#### [What you have to do]
Could you print every record exactly as it stands?
◆ ◆ ◆ ◆ ◆
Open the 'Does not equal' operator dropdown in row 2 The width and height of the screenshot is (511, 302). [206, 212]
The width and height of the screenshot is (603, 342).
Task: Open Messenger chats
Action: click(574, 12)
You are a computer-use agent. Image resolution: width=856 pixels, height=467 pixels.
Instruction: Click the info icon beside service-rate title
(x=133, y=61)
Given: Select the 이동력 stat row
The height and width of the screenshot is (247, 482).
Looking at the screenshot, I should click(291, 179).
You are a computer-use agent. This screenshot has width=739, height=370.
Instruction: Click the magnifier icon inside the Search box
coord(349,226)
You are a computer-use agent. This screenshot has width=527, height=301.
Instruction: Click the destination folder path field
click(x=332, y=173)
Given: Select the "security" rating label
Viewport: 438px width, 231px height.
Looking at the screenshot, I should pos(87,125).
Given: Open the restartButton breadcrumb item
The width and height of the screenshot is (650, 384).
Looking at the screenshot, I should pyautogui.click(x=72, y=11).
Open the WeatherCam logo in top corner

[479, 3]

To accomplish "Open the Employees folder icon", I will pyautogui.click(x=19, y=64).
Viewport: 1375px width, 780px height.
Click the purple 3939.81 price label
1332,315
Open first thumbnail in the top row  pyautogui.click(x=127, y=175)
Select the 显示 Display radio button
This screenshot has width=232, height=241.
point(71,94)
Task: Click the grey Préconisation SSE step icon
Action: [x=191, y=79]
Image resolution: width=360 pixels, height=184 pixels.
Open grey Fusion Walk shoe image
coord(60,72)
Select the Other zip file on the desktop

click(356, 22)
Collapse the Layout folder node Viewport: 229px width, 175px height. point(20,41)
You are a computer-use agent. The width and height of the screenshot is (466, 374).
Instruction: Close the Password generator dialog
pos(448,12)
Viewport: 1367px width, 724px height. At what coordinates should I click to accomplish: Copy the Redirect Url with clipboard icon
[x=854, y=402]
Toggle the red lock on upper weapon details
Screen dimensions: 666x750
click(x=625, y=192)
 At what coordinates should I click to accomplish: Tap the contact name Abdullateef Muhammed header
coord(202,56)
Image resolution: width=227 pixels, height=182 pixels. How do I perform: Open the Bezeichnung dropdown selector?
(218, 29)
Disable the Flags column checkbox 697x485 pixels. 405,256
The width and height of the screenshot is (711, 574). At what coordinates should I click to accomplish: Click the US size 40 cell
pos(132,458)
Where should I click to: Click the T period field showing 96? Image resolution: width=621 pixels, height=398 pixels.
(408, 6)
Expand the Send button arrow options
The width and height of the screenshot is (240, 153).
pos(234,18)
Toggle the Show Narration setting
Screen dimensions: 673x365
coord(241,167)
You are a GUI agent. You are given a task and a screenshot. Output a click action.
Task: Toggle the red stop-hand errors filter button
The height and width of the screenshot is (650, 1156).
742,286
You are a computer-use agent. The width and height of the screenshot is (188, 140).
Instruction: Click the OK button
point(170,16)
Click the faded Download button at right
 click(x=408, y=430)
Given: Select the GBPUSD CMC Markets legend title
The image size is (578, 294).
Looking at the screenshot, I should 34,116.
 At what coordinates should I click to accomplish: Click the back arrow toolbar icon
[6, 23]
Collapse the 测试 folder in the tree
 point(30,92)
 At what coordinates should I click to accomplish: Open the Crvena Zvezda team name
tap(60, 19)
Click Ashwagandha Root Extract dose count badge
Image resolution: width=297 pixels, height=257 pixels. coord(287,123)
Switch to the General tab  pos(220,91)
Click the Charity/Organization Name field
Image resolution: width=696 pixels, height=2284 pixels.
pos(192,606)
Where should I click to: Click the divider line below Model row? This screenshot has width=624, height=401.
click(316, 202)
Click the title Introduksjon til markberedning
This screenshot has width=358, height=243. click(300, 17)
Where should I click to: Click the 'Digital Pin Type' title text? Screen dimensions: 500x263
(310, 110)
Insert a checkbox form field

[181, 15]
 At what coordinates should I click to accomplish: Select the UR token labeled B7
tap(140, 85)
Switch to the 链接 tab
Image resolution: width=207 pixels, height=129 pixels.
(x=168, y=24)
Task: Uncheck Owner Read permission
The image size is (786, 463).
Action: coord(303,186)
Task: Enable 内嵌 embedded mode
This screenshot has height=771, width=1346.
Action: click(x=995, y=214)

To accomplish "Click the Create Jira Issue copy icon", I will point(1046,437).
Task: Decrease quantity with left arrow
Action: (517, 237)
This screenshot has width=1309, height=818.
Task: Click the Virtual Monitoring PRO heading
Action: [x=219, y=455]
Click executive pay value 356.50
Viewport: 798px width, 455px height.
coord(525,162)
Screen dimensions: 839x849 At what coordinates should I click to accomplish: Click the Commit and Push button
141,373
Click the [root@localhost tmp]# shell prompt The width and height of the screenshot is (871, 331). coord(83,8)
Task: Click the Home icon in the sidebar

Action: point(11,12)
◆ ◆ ◆ ◆ ◆
#### [Written answer]
Open the 'Does not equal' operator dropdown in row 2 The width and height of the screenshot is (511, 302). [206, 212]
The width and height of the screenshot is (603, 342).
Task: Open Messenger chats
Action: click(574, 12)
You are a computer-use agent. Image resolution: width=856 pixels, height=467 pixels.
Instruction: Click the info icon beside service-rate title
(x=133, y=61)
Given: Select the 이동력 stat row
The height and width of the screenshot is (247, 482).
Looking at the screenshot, I should click(291, 179).
You are a computer-use agent. This screenshot has width=739, height=370.
Instruction: Click the magnifier icon inside the Search box
coord(349,226)
You are a computer-use agent. This screenshot has width=527, height=301.
Instruction: Click the destination folder path field
click(x=332, y=173)
Given: Select the "security" rating label
Viewport: 438px width, 231px height.
Looking at the screenshot, I should pos(87,125).
Given: Open the restartButton breadcrumb item
The width and height of the screenshot is (650, 384).
Looking at the screenshot, I should pyautogui.click(x=72, y=11).
Open the WeatherCam logo in top corner

[479, 3]

To accomplish "Open the Employees folder icon", I will pyautogui.click(x=19, y=64).
Viewport: 1375px width, 780px height.
Click the purple 3939.81 price label
1332,315
Open first thumbnail in the top row  pyautogui.click(x=127, y=175)
Select the 显示 Display radio button
This screenshot has width=232, height=241.
point(71,94)
Task: Click the grey Préconisation SSE step icon
Action: [x=191, y=79]
Image resolution: width=360 pixels, height=184 pixels.
Open grey Fusion Walk shoe image
coord(60,72)
Select the Other zip file on the desktop

click(356, 22)
Collapse the Layout folder node Viewport: 229px width, 175px height. point(20,41)
You are a computer-use agent. The width and height of the screenshot is (466, 374).
Instruction: Close the Password generator dialog
pos(448,12)
Viewport: 1367px width, 724px height. At what coordinates should I click to accomplish: Copy the Redirect Url with clipboard icon
[x=854, y=402]
Toggle the red lock on upper weapon details
Screen dimensions: 666x750
click(x=625, y=192)
 At what coordinates should I click to accomplish: Tap the contact name Abdullateef Muhammed header
coord(202,56)
Image resolution: width=227 pixels, height=182 pixels. How do I perform: Open the Bezeichnung dropdown selector?
(218, 29)
Disable the Flags column checkbox 697x485 pixels. 405,256
The width and height of the screenshot is (711, 574). At what coordinates should I click to accomplish: Click the US size 40 cell
pos(132,458)
Where should I click to: Click the T period field showing 96? Image resolution: width=621 pixels, height=398 pixels.
(408, 6)
Expand the Send button arrow options
The width and height of the screenshot is (240, 153).
pos(234,18)
Toggle the Show Narration setting
Screen dimensions: 673x365
coord(241,167)
You are a GUI agent. You are given a task and a screenshot. Output a click action.
Task: Toggle the red stop-hand errors filter button
The height and width of the screenshot is (650, 1156).
742,286
You are a computer-use agent. The width and height of the screenshot is (188, 140).
Instruction: Click the OK button
point(170,16)
Click the faded Download button at right
 click(x=408, y=430)
Given: Select the GBPUSD CMC Markets legend title
The image size is (578, 294).
Looking at the screenshot, I should 34,116.
 At what coordinates should I click to accomplish: Click the back arrow toolbar icon
[6, 23]
Collapse the 测试 folder in the tree
 point(30,92)
 At what coordinates should I click to accomplish: Open the Crvena Zvezda team name
tap(60, 19)
Click Ashwagandha Root Extract dose count badge
Image resolution: width=297 pixels, height=257 pixels. coord(287,123)
Switch to the General tab  pos(220,91)
Click the Charity/Organization Name field
Image resolution: width=696 pixels, height=2284 pixels.
pos(192,606)
Where should I click to: Click the divider line below Model row? This screenshot has width=624, height=401.
click(316, 202)
Click the title Introduksjon til markberedning
This screenshot has width=358, height=243. click(300, 17)
Where should I click to: Click the 'Digital Pin Type' title text? Screen dimensions: 500x263
(310, 110)
Insert a checkbox form field

[181, 15]
 At what coordinates should I click to accomplish: Select the UR token labeled B7
tap(140, 85)
Switch to the 链接 tab
Image resolution: width=207 pixels, height=129 pixels.
(x=168, y=24)
Task: Uncheck Owner Read permission
The image size is (786, 463).
Action: coord(303,186)
Task: Enable 内嵌 embedded mode
This screenshot has height=771, width=1346.
Action: click(x=995, y=214)

To accomplish "Click the Create Jira Issue copy icon", I will point(1046,437).
Task: Decrease quantity with left arrow
Action: (517, 237)
This screenshot has width=1309, height=818.
Task: Click the Virtual Monitoring PRO heading
Action: [x=219, y=455]
Click executive pay value 356.50
Viewport: 798px width, 455px height.
coord(525,162)
Screen dimensions: 839x849 At what coordinates should I click to accomplish: Click the Commit and Push button
141,373
Click the [root@localhost tmp]# shell prompt The width and height of the screenshot is (871, 331). coord(83,8)
Task: Click the Home icon in the sidebar

Action: point(11,12)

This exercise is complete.